REQUIREMENTS -
Rewrite the lines of the records below as a JSON list of strings, one string per line, skipping blank lines and leaving the pictures out.

(Item coordinate data)
+ + + + +
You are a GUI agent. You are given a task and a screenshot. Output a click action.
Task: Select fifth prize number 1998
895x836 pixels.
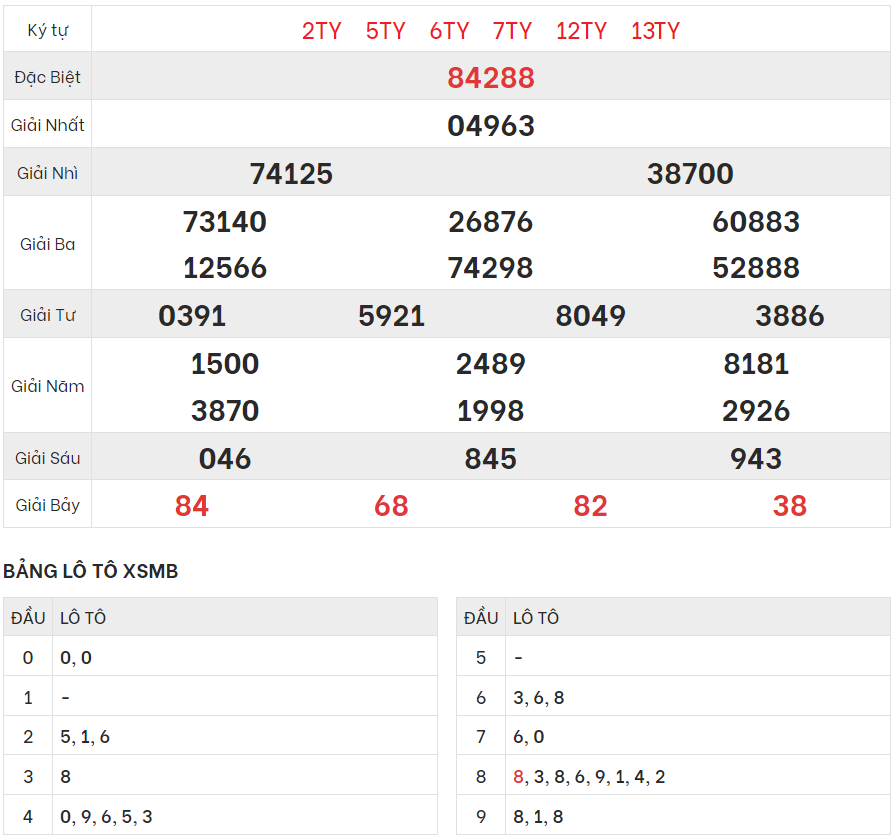pos(490,411)
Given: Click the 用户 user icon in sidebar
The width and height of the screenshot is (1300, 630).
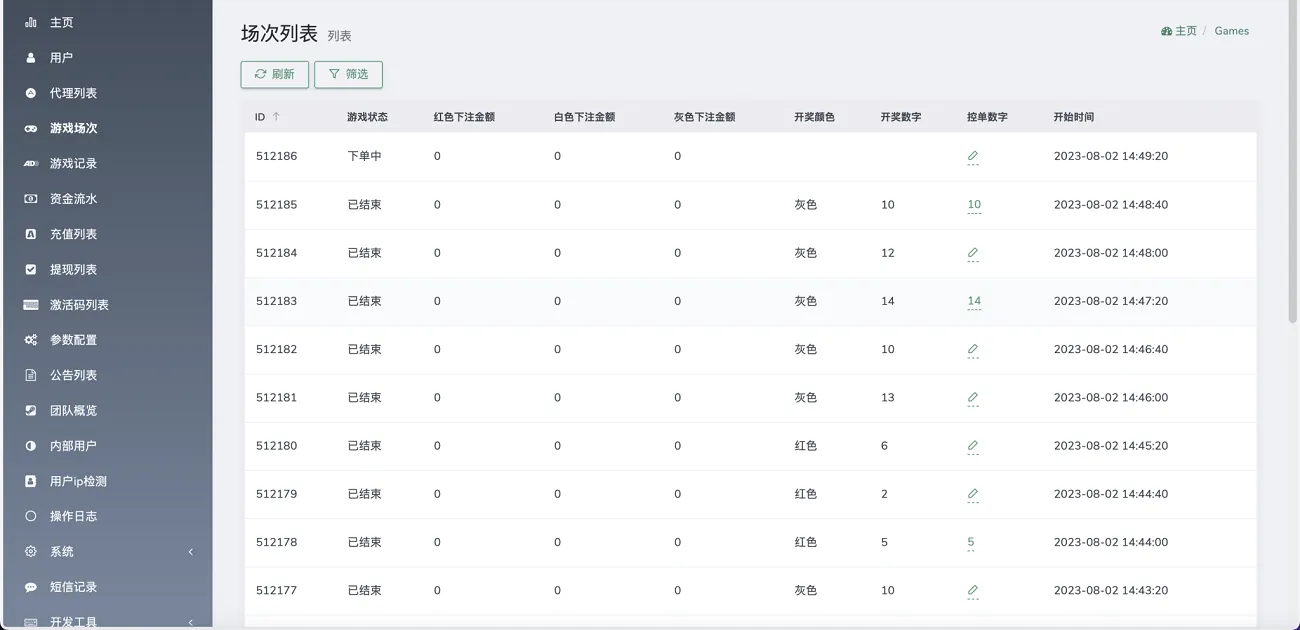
+ + + + +
SOLVED PROBLEM -
[
  "You are a GUI agent. You are given a task and a screenshot. Output a click action.",
  "Task: Select fifth prize number 1998",
  "895x836 pixels.",
  "pos(490,411)",
  "Given: Click the 用户 user icon in sidebar",
  "The width and height of the screenshot is (1300, 630)."
]